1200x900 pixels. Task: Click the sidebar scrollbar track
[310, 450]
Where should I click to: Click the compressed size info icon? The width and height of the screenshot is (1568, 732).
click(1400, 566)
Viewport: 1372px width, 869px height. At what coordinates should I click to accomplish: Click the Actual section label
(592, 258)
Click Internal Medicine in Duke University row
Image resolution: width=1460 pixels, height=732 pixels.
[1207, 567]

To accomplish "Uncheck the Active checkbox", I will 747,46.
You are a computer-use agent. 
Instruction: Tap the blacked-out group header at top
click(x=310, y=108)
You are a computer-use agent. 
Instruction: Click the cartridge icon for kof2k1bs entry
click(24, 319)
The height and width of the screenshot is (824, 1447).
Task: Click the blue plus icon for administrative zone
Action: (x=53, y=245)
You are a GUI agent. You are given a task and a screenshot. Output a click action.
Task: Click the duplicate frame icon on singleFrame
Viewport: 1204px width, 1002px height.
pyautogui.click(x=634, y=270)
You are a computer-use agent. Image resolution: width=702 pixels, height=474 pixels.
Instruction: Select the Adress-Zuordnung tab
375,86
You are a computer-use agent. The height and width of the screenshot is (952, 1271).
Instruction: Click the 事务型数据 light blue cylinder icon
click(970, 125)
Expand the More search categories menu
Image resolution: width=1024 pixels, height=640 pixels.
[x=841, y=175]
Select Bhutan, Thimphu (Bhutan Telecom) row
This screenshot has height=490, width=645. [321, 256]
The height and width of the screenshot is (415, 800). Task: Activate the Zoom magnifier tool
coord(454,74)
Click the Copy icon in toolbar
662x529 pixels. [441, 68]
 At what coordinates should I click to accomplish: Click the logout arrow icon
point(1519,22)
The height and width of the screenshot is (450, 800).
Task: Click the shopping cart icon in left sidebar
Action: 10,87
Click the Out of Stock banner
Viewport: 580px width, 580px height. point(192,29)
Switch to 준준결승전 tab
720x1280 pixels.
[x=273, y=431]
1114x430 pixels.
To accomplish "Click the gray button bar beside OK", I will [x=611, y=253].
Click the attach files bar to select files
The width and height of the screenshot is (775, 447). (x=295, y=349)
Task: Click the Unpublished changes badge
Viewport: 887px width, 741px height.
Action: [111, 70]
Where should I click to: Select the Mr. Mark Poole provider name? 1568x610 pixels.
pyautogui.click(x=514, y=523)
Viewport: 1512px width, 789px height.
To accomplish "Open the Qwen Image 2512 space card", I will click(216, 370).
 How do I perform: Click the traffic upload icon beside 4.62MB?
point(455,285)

════════

**About this exercise**. Filter the preceding entries down to the lines with "will".

**Written reply**.
To accomplish "Uncheck the Active checkbox", I will 747,46.
To accomplish "Click the gray button bar beside OK", I will [x=611, y=253].
To accomplish "Open the Qwen Image 2512 space card", I will click(216, 370).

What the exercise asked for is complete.